--- REQUIRED ACTION ---
Copy out each line of the data below in which "computer" appears.

** Opening PROVIDED MATERIAL block **

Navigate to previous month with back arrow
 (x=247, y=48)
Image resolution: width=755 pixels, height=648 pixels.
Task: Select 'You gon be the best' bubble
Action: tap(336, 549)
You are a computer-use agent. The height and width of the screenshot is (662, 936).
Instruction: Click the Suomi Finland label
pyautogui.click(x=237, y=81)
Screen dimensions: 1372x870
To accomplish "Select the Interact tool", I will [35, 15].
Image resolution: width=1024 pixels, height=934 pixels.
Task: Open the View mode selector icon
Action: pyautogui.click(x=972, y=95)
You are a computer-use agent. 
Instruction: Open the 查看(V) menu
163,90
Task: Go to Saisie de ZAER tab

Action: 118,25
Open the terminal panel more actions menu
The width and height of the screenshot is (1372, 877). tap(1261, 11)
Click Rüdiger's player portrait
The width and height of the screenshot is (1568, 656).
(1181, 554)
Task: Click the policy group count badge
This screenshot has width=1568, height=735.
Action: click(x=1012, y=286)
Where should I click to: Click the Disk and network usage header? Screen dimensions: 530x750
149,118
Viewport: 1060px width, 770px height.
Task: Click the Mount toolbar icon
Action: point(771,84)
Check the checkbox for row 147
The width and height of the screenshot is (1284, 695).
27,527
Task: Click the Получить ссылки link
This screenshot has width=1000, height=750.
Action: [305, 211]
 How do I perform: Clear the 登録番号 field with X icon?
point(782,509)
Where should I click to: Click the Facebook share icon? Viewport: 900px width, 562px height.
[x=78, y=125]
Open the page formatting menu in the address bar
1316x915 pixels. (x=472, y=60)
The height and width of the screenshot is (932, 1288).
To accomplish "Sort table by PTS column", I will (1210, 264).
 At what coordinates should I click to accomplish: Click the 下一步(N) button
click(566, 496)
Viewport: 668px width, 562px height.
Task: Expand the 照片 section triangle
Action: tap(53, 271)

** Closing PROVIDED MATERIAL block **

--- OUTPUT OF THE EXERCISE ---
You are a computer-use agent. The height and width of the screenshot is (662, 936).
You are a computer-use agent. 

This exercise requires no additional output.